Small of the back carry is unpopular. I've heard all the standard stuff about how a fall could fracture your spine from a bad fall, but I've never heard of an actual case where it happened. My own experiments along those lines don't seem to have borne it out with standard holsters. Later I slapped together a couple for increased comfort and safety, and had no trouble at all taking moderate falls. If you can take ukemi you can fall safely with a S.O.B. holster. Besides, hip carry could result in ruptured bursa if you fall wrong. I smell excuse rather than a good reason.

The author didn't mean to ignore women's concerns, but he missed a couple important things. Women's hips are put together differently than men's. So are their shoulders and arms. A lot of women, especially those with wider hips or shorter waists, have real trouble with standard hip, behind the hip and IWB carry. My wife describes the draw from those as "scratching my armpit with the hammer". On the other hand they tend to have a much easier time with cross body draws of all sorts. And there is a fair number of purses which are not ugly and allow an easy draw and good retention. Guns and shooting accessories have been largely a man's world. Women will have to look a little harder to find things that are good fits.

Another thought: If you're going to carry, then a reload, a flashlight and a knife are good ideas. You might also want to consider something to stop bleeding. It doesn't have to be quicKlot. Besides, that's being replaced with specially impregnated bandages which are still hard for regular people to get. Compressed gauze works very well. Getting back to women's concerns, think about this. Most women between their tweens and their late forties carry around things that are sterile, easy to deploy, cheap and specially designed to soak up blood. Something to think about.


----------



## kwaichang (Jun 18, 2008)

There are a lot of carry products for women that utilize a common item: a purse.

As for the after thoughts; heck, you might as well carry a MASH kit.


----------



## Deaf Smith (Jun 18, 2008)

Lisa,

I use a Glock 27 and 642 Centennial for my carry guns. Kyndex IWB for the Glock, Courdura IWB for the Centennial. I wear t-shirts out and the Glock conceals well in the kidney position. Same for the Centennial in the appendix position.

I even use the same setup in IDPA, just swapping a Glock 26 for the 27 (9mm is mucho cheeper than .40) and a 640 .357 for the .38 (BUG match gun.)

This allows lots of practice and training with carry gear. And what is more, by wearing t-shirts, I don't look like I'm carrying a gun. Any gun.

And that is very important. One needs to look like they are not armed until they need to bring the weapon to bear... and then it's to late for the BG to adjust to the new development.

Don't look like you are armed guys.

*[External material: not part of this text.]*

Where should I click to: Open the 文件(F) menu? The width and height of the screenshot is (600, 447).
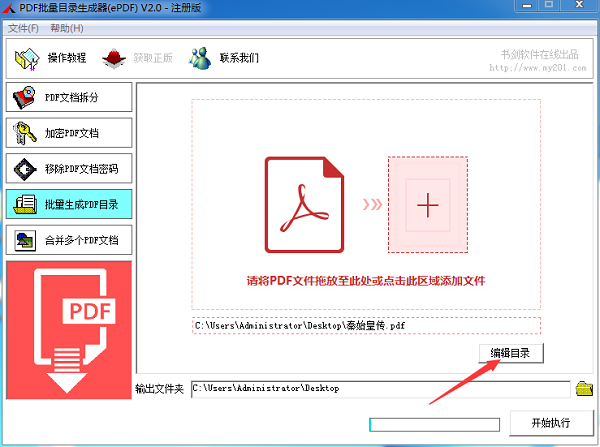pos(23,27)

No photo vest, no extra shirt on, no coat on hot day. Look very normal yet well armed. And skip the karate logos or gun logos on anything you wear.

Deaf


----------



## jks9199 (Jun 18, 2008)

Something else to consider... 

The fanny pack holster, or the "concealment vest", and many other things might as well scream "GUY WITH A CONCEALED GUN."  Think about how you normally look; carrying a gun shouldn't look any different.  I normally wear jeans and polo/golf shirts or t-shirts.  I carry a gun in jeans, polo/golf shirts, etc.  

And, a nifty little trick I learned for when you are wearing a light coat, suit or sports coat or the like... put stuff in the front pockets.  Not a lot; your keys are enough.  It'll make it much easier to swing it out of the way if you need to draw.

Finally -- PRACTICE DRAWING from concealment, in various postures.  In reality, you're not likely to be standing square or bladed, waiting with your hands poised to move your shirt and pull your gun out in a real situation.  You're going to be hiding behind some cover or concealment, or moving quickly looking for the same...  You'll be sitting, or lying prone, crouched funny, or ducking...  You get the picture.  Something that works great in one position may be impossible in another.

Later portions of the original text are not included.